** Document extract **

▼

Once we see Alice and Bob’s solutions, it’s actually very interesting to ask how exactly each one of them defined this distribution along their way. And remember, this is not meant to be a lesson about cube shadows, per se, but a lesson about problem-solving told through the lens of two different mindsets that we might bring to the puzzle. And as with any lesson on problem-solving, the goal here is not to get to the answer as quickly as we can, but hopefully for you to feel like you found the answer yourself. So if ever there’s a point when you feel like you might have an idea, give yourself the freedom to pause and try to think it through. As a first step, and this is really independent of any particular problem-solving styles, just anytime you find a hard question, a good thing that you can do is ask “What’s the simplest possible non-trivial variant of the problem that you can try to solve?” In our case what you might say is, okay, let’s forget about averaging over all the orientations. That’s a tricky thing to think about. And let’s even forget about all the different faces of the cube, because they overlap and that’s also tricky to think about. Just for one particular face and one particular orientation, can we compute the area of this shadow? Once more, if you want to get your bearings with some special cases the easiest is when that face is parallel to the ground in which case the area of the shadow is the same as the area of the face. And on the other hand if we were to tilt that face 90-degrees, then its shadow will be a straight line and it has an area of zero.
So Bob looks at this and he wants an actual formula for that shadow, and the way he might think about it is to consider the normal vector perpendicular off of that face. What seems relevant is the angle that that normal vector makes with the vertical, with the direction where the light is coming from, which we might call theta. Now from the two special cases we just looked at, we know that when theta is equal to 0, the area of that shadow is the same as the area of the shape itself, which is s squared if the square has side lengths s. And if theta is equal to 90 degrees, then the area of that shadow is zero. So Bob’s thinking is that maybe the area of this shadow is some kind of function of theta that interpolates between those two values. It’s probably not too hard to guess that trigonometry will be somehow relevant, so anyone comfortable with their trig functions could probably hazard a guess as to what the right formula is. But Bob is more detail-oriented than that: he wants to properly prove what that area should be rather than just making a guess based on the endpoints.
The way you might think about it could be something like this: if we consider the plane that passes through the vertical as well as our normal vector, and then we consider all the different slices of our shape that are in that plane, or parallel to that plane, then we can focus our attention on a two-dimensional variant of the problem. If we just look at one of those slices, which has a normal vector an angle theta away from the vertical, its shadow might look something like this. And if we draw a vertical line up to the left here, we have ourselves a right triangle. And from here we can do a little bit of angle chasing, where we follow around what that angle theta implies about the rest of the diagram. And this means the lower right angle in this triangle is precisely theta.

▲

** Text and item location entries **
▼

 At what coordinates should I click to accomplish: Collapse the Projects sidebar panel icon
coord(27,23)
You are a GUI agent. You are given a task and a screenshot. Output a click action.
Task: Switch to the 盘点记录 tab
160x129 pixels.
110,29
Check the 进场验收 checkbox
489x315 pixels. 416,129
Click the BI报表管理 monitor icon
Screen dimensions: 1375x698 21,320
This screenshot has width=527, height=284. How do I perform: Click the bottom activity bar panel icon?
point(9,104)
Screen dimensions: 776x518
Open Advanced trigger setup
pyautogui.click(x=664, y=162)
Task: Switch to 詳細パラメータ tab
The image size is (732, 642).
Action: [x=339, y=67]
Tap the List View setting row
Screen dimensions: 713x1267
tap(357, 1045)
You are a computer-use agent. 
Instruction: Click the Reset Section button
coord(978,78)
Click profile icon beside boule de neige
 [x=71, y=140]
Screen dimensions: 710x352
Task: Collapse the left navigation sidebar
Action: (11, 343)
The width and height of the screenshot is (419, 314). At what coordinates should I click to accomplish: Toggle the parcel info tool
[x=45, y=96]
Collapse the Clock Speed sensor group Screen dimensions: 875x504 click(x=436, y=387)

▲

** Directives **
1 - Print everything in the cube shadow passage from "The way you" down to "is precisely theta.".
2 - In the cube shadow passage, what is the area of a face's shadow when theta equals 90 degrees?

** Solutions to the problems **
1 -
The way you might think about it could be something like this: if we consider the plane that passes through the vertical as well as our normal vector, and then we consider all the different slices of our shape that are in that plane, or parallel to that plane, then we can focus our attention on a two-dimensional variant of the problem. If we just look at one of those slices, which has a normal vector an angle theta away from the vertical, its shadow might look something like this. And if we draw a vertical line up to the left here, we have ourselves a right triangle. And from here we can do a little bit of angle chasing, where we follow around what that angle theta implies about the rest of the diagram. And this means the lower right angle in this triangle is precisely theta.

2 - The area of the shadow is zero.